:: Entries provided ::
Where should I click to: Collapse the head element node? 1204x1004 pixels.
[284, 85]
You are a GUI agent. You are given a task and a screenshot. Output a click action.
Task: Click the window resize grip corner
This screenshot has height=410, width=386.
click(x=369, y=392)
:::
#### What is needed
Each record must be reproduced exactly, with nothing missing.

#### Answer to this task
Where should I click to: Collapse the head element node? 1204x1004 pixels.
[284, 85]
You are a GUI agent. You are given a task and a screenshot. Output a click action.
Task: Click the window resize grip corner
This screenshot has height=410, width=386.
click(x=369, y=392)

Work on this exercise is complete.